Fuzzy thoughts floated by. The corridor seemed to ripple as I followed the bridge officer. I felt like some Earthside dope-o on mindwipe.
I took a deep breath and my head cleared a little. The bridge officer scowled at me. I tried to give him a smile with some bravado in it. It didn’t work. We reached the electronics lab.
The Commander himself opened the door and waved the bridge officer away. He didn’t look angry. In fact, he hardly saw me as I came in and closed the door. He was gazing off into space, thinking.
Dad and Mr. Jablons were sitting at one of the work benches. Dr. Kadin was working at a high-vacuum tank in the middle of the room. His hands were inserted in the waldoes and he was moving something inside the tank.

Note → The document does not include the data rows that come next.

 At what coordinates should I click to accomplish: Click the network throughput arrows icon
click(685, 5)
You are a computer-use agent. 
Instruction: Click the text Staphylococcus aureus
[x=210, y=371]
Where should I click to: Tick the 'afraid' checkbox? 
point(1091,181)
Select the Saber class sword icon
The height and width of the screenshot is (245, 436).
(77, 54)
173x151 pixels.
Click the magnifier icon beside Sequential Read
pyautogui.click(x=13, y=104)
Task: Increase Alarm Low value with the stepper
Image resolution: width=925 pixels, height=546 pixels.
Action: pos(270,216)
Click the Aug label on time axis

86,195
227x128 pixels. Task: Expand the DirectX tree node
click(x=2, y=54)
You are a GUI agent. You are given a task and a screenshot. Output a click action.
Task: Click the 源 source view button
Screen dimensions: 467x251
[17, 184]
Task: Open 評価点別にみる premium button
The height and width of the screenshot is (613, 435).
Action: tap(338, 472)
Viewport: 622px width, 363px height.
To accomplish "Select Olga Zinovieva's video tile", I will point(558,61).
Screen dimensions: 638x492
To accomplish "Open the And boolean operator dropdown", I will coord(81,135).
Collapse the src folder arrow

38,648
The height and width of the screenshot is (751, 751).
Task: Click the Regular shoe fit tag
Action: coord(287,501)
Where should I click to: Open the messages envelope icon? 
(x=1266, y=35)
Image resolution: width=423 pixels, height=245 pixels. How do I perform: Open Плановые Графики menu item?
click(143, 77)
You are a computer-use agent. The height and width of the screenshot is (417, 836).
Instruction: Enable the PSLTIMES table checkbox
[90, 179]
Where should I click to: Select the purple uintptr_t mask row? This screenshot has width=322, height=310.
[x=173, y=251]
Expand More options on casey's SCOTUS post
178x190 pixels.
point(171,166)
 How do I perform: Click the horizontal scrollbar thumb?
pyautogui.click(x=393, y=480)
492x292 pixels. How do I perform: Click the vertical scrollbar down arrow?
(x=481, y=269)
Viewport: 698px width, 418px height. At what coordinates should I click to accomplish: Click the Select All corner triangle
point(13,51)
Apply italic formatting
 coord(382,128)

Dad looked up when I came in. “Ah, there you are, Mr. Lucky.”
“Huh?”
“Look in the tank.”
I walked over and looked through the glass. The Faraday cup was inside. Some of the sticky dust had been taken out with the waldo arms and scattered over a series of pyrex plates. The plates were spotted with green and blue chemicals and one of the plates was fixed under a viewing microscope.
“That contaminant you found inside the cup wasn’t dust, Matt,” my father said. “It is a colony of—well, something like spores. They are still active, as far as we can tell.”
Dr. Kadin turned and looked at me. “Quite so. It would seem, young Mr. Bohles, that you have discovered life on Jupiter.”
Chapter 14
Suddenly everybody in the room was smiling: Mr. Jablons laughed. “When they write this up in the history books, they’ll have to record that blank look of yours, Matt.”